_Alıştırmanın istediği:_ Katar anlaşmasına dair konuşmanın "Bakın, şimdi, biz" sözleriyle başlayıp "görüşmek mümkün olmayabilir." sözlerine kadar süren bölümünü, "çevik kuvvetimizi" yerine "jandarmamızı" koyarak güncelleyin ve yeniden yazın.
+++ Gösterilen metin +++
Elimde bir belge var, sizin de arşivinizde olan bir belge. Katar'a asker gönderme anlaşması bu Komisyondan geçti, bu Meclisten geçti, tamam mı, siz de bunu çok iyi biliyorsunuz, o "istisna" dediğiniz anlaşma. Buradan okuyorum şimdi size. Hukuki konular: "Türkiye Cumhuriyeti aşağıdaki suç durumlarında Türkiye Cumhuriyeti personeli hakkında yargı yetkisini kullanma hakkına sahiptir." Asker gönderiyoruz, genel ilke Katar'ın yargısına tabi olmak ama "Şu, şu, şu maddelerde ben Türk hukukuna tabi tutarım askerimi." diyor. Bu, bu Komisyondan geçmiş, bu Genel Kuruldan geçmiş; sizin Bakanlığınız, belki siz müzakere ettiniz. "Türkiye Cumhuriyeti'nin güvenliğine ve mal varlıklarına karşı ya da Türkiye Cumhuriyeti personelinden birinin kendisine ya da mal varlığına karşı işlenen suçlar ya da resmî görevin icrası sırasında yapılan bir eylem sonucu ya da görevin yerine getirilmemesi sonucu -parantez içinde hata, kusur- meydana gelen suçlar, ilgili yargı mercisinin talep etmesi durumunda görev belgesi Türk-Katar komutanlığınca imzalanacaktır." Yani Türk hukukuna bir istisna sağlanmış.

Bakın, şimdi, biz Katar'ın ev sahipliğindeki bir organizasyonun güvenliğini sağlamak için polisimizi, çevik kuvvetimizi gönderiyoruz -ben de bir kere daha hani askerimize, polisimize yani bizi her zaman gururlandıran görevler için teşekkür ediyorum- ama şu bir paragrafı koyduramıyoruz. Benim bahsettiğim bu işte, hukuki güvence tam değil dediğim. Anlatabiliyor muyum? O yüzden, bunun konulması lazım. Bu zor bir şey değil; istenmemiş, diretilmemiş; onu söylemek istiyorum. O yüzden bu konu bence yani tabii ki imzalanmış bir anlaşma var önümüzde ama eksiktir. Yani siz söylüyorsunuz, eşyanın tabiatı gereği bu kadar detayı görüşmek mümkün olmayabilir.
+++ Verilen bilgiler +++
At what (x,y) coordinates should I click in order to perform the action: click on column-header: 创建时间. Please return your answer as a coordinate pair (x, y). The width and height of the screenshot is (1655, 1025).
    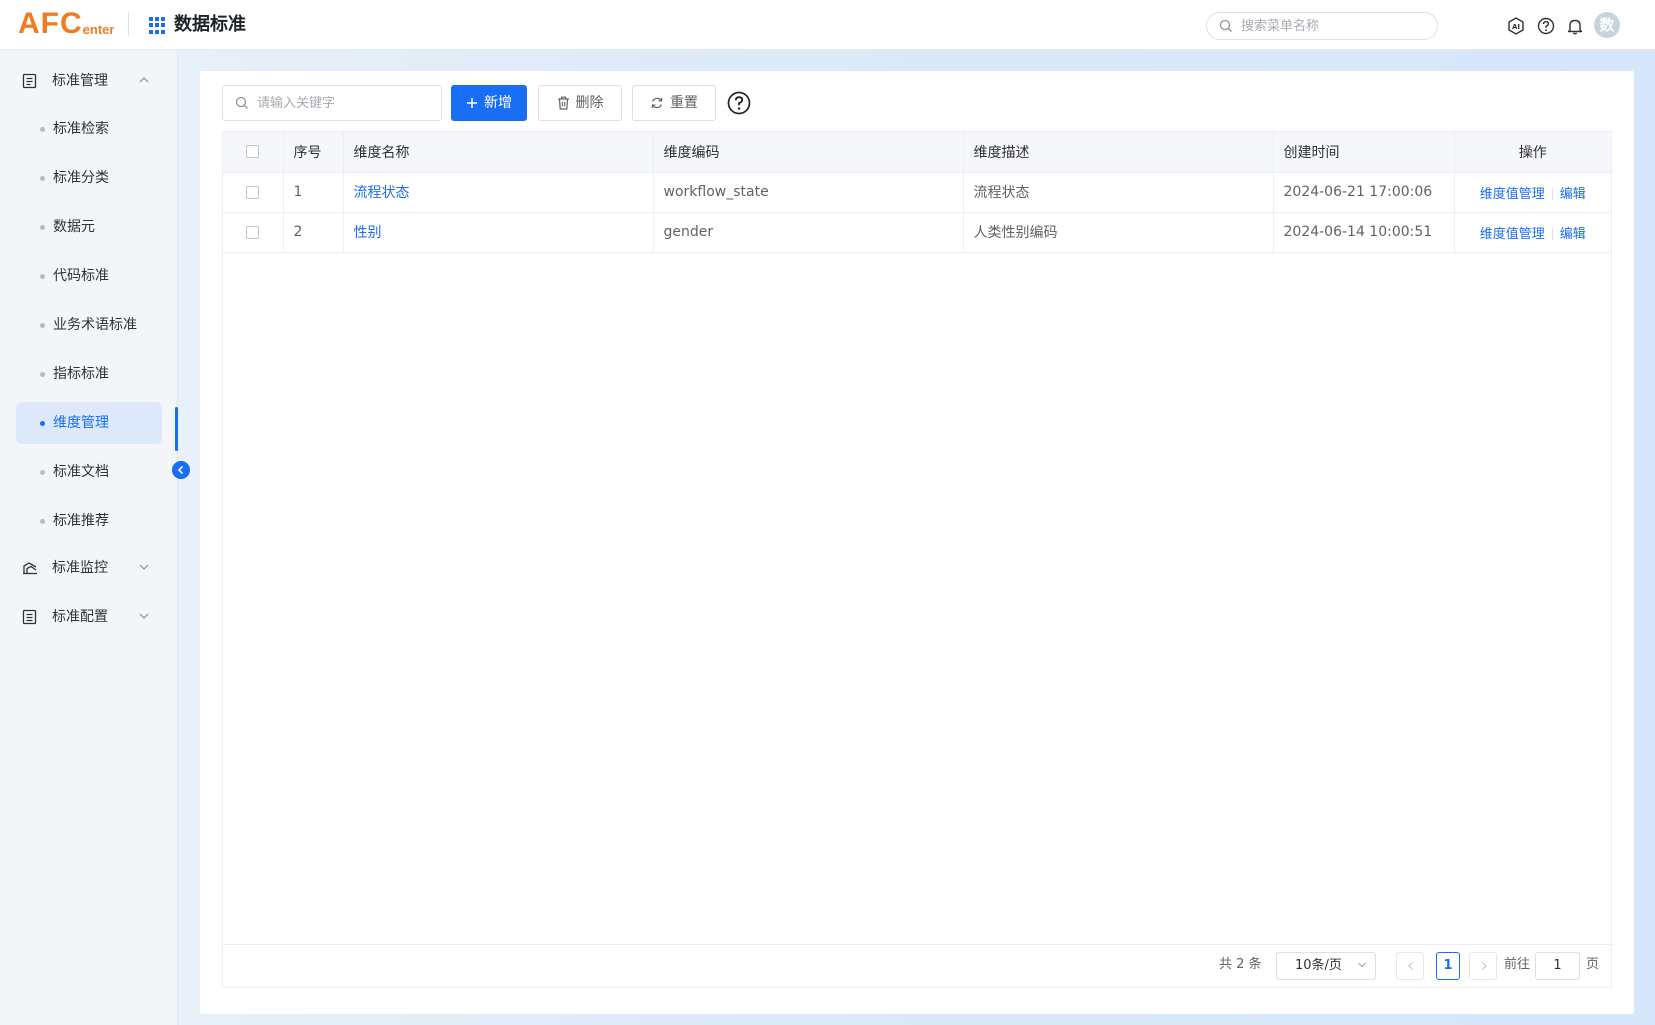
    Looking at the image, I should click on (1364, 152).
+++
_Alıştırma çözümü:_
Bakın, şimdi, biz Katar'ın ev sahipliğindeki bir organizasyonun güvenliğini sağlamak için polisimizi, jandarmamızı gönderiyoruz -ben de bir kere daha hani askerimize, polisimize yani bizi her zaman gururlandıran görevler için teşekkür ediyorum- ama şu bir paragrafı koyduramıyoruz. Benim bahsettiğim bu işte, hukuki güvence tam değil dediğim. Anlatabiliyor muyum? O yüzden, bunun konulması lazım. Bu zor bir şey değil; istenmemiş, diretilmemiş; onu söylemek istiyorum. O yüzden bu konu bence yani tabii ki imzalanmış bir anlaşma var önümüzde ama eksiktir. Yani siz söylüyorsunuz, eşyanın tabiatı gereği bu kadar detayı görüşmek mümkün olmayabilir.